While we were in London, Martin Luther King was assassinated and the British M.P. Enoch Powell made a vicious racist speech in Parliament. The world was going mad. That France was no exception became apparent a few days later on a sunny morning when we exited the Metro at Boulevard Michelin near the Sorbonne in the students’ quarter. As our eyes adjusted to the bright light, we saw thousands of students blocking the street. They were facing hundreds of helmeted riot police, the dreaded Compagnies Républicaines de Sécurité. As we scurried across the street in the neutral zone between the demonstrators and the police, I asked Simone what was going on. She told us that there was no problem and that the police “were very sympathetic to the demands of the students.” They were protesting some academic changes, the nuances of which I did not appreciate.
The sympathy of the police did not last through the evening. That night “le manifestation,” as it was called, was in full fury. There was rioting, cars were on fire, and the stench of tear gas was everywhere. The students had taken over the university and many other public buildings including the French National Theater, where Jean-Paul Sartre was holding court. Anyone could come there and make a speech, or a plea, or say anything at all. It went on 24 hours a day for weeks.
We had two rooms at a small hotel on Rue St. André des Artes, and during what we thought was a break in the fighting, we went out for ice cream. The kids were almost trampled by the surging mobs of students being chased by the police waving huge truncheons. One CRS man yelled at me in French and pointed to the kids. I didn’t understand French, but I got the message, loud and clear: Get your kids out of here NOW …

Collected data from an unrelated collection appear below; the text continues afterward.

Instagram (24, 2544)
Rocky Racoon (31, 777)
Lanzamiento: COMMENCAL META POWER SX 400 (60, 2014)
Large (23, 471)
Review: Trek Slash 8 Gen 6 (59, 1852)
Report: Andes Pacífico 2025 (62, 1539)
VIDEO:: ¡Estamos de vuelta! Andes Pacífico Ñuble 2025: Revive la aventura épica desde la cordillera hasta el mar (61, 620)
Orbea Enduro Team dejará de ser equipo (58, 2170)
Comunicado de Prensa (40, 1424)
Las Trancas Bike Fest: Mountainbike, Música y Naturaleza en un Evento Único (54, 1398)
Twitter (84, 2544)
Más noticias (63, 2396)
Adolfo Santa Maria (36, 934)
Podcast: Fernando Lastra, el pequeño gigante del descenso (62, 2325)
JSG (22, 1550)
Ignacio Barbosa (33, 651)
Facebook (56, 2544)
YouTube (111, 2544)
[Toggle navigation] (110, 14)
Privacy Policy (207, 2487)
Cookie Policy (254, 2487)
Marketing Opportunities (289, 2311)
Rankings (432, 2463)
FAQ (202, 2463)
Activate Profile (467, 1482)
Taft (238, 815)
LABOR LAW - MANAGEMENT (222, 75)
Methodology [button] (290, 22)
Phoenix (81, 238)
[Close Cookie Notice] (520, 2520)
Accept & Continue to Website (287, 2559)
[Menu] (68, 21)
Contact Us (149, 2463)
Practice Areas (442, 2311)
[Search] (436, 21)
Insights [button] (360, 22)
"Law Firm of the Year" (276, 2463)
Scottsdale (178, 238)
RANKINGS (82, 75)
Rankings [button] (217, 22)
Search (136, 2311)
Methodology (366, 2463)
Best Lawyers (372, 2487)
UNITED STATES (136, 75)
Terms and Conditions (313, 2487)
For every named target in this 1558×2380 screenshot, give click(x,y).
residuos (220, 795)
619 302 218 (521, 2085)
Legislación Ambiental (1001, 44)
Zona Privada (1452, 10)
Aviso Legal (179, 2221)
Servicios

After a few more days in the riot zone, Jean-Louis found us a five-room apartment in a large apartment building in Bougival, west of the city by the canal and home to many of the Impressionist painters. From our window, we saw a long line of tanks drive by our apartment building. It seemed that my career move had backfired. I left the States to get the family away from violence and put them in the middle of a war! …
Our next job went to the Ljubljana Jazz Festival. We were excited as we boarded the flight to Frankfurt, where we were to pick up our connection. As we walked to the plane, an American gentleman asked me if I had heard that Robert Kennedy had been shot. Soon the news became official. We dedicated that evening’s performance to Robert Kennedy. We played my new piece (lyrics were later added by Jon Hendricks), “And When We’re Young,” which was dedicated to Bobby’s memory.
The news didn’t really hit me the first day. I was still in shock. We went to Belgrade for a broadcast and found candles and photos of Robert Kennedy on every street corner. The streets were quiet and without the usual traffic noise. I walked in the light rain all night, stopping at the various stations of mourning. On all of these street corners our supposedly Communist enemies were weeping for our fallen leader. I remember thinking it was like the Catholic ritual of the Stations of the Cross. It was one of the saddest and most poignant moments of my life. When I finally returned to the hotel, Henri Texier was waiting for me. We were roommates and we talked long into the next morning. I apologized to Tex for my copious tears and he, with typical Breton graciousness, thanked me for sharing with him what he called a most precious gift, another’s tears.